Someone who persistantly ignores qualifications I bother to write, in order to make me seem to be saying something I specifically wrote those qualifications to deny, is being inept at best.
When the ignored qualification I bothered to write is actually _in favor of your dissension_, then your opposition starts to look pernicious instead of merely inept.
If you aren't going to pay attention even when I write something charitably in your favor, simply so you can misrepresent the gist of what I've written, then I'd say our 'discussion' is basically over. (And was probably never a real discussion on your part to begin with.)
At least Anon hasn't done _that_, yet.
Jason
Actually, Anon, I agree that "Jesus's crucifixion does not excuse God letting someone slaughter innocents when He could have prevented it." Nor have I ever claimed that. Just like I earlier agreed "that simply (or even) being crucified later would not somehow magically change an immoral deed earlier into a moral one." (Nor had I ever claimed _that_, either.)
I'm trying to figure out how you're getting from
claim a: God pays for allowing us to sin, because He _is_ moral;
to
claim b: God is moral, _because_ He pays for allowing us to sin. (Apparently in the sense of this paying somehow _making_ Him moral.)
I suspect you've thought I was trying to establish God's morality as an inferred conclusion from the crucifixion--though even if I had been doing that, that would be completely different from arguing that the crucifixion somehow succeeds in _making_ Him moral. (That would be confusing cause/effect with ground/consequent explanations.)
But I wasn't using the crucifixion as evidence to conclude that God is moral. Actually, the form of what I _was_ claiming presupposed God's morality, in interpreting what the crucifixion means.
If the question is how we are to establish God's morality, and what that claim would mean (and entail, and require for establishment); then we're back to a comment I made much earlier: questions of morality (whether God's, or ours, though especially ours) require having prevously established a bunch of other things beforehand. I myself have taken the time to carefully work through that analysis, but it isn't something I expect other people to have done. (And, as I said much earlier, I really don't consider Lewis' attempts in MC, or elsewhere, to be sufficient as grounding for that position.)

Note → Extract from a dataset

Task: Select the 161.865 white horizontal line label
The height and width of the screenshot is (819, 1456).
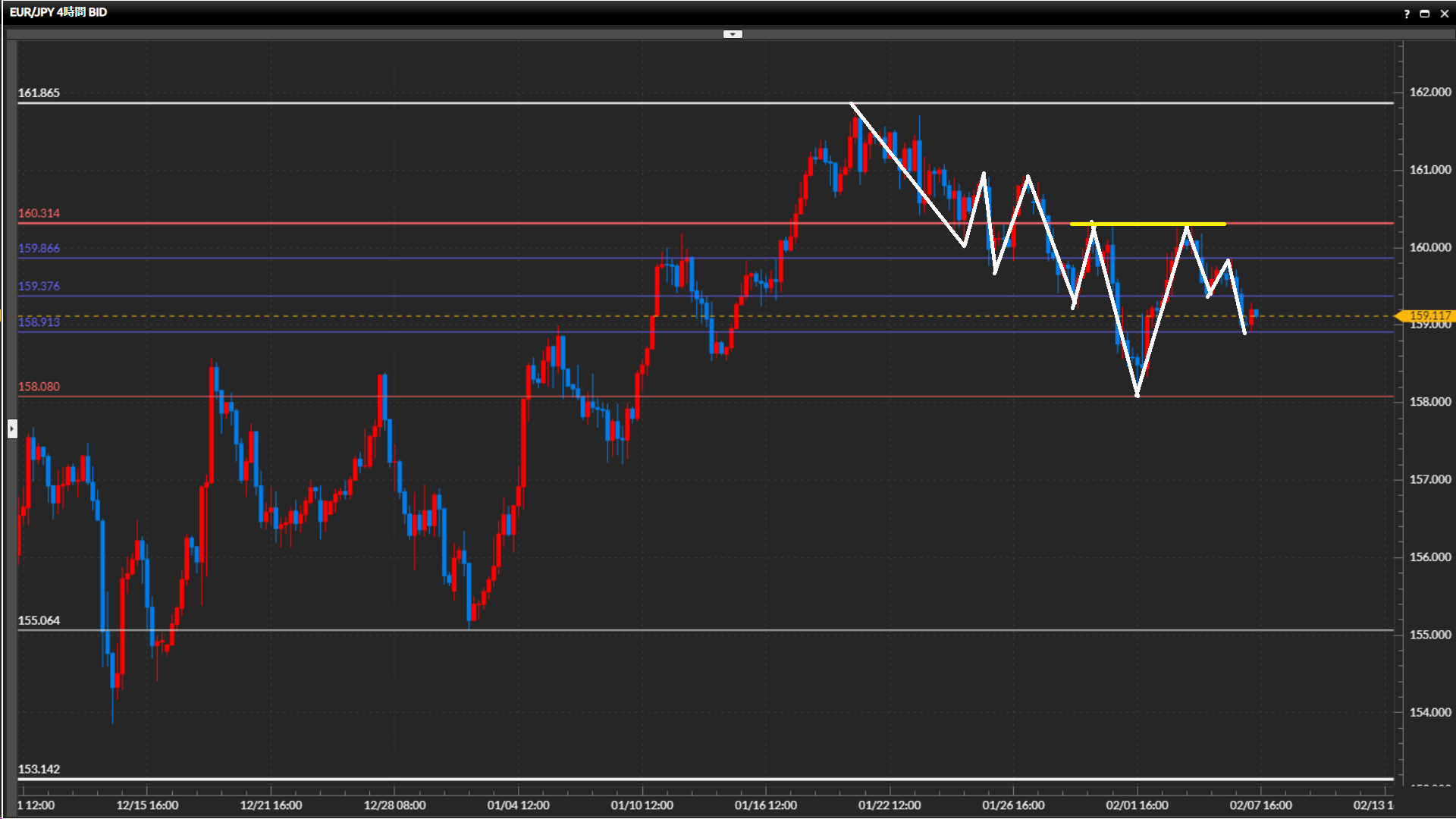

_Given_ God's morality, though, and _given_ certain situations which nevertheless occur, I have been trying to present a working-out of the implications. Perhaps chief of which is that the innocent suffer because God loves sinners, too. (Yet God, _on the supposition of His morality_, would still recognize and accept His own share of responsibility in the sin of others, even though sinless Himself; and so we could expect Him to show us that He does in fact pay for letting people be treacherous murderers, or even for letting them be mere minor annoyances, etc.)
Curiously, this claim of mine (which I've made twice previously, once at the very tail end of a letter, practically daring you and Steven to go after it), which I would have considered a highly shocking and disconcerting claim worth at least _trying_ to attack--has been summarily and persistantly ignored by you and Steven both. Instead, you went back to criticising me as if I had been trying to say that God's self-sacrifice _makes_ Him good somehow (after I'd already clearly said I didn't mean that at all--which denial you didn't even reference.)
It looks as though only one of us is actually progressing in the conversation here. (And the thread has tailed off Victor's front-sheet anyway.)
If you bother to reply again, though, would you at least acknowledge that on multiple occasions I've gone out of my way to give you and Steven the benefit of the doubt? (And to agree with you wherever I could?)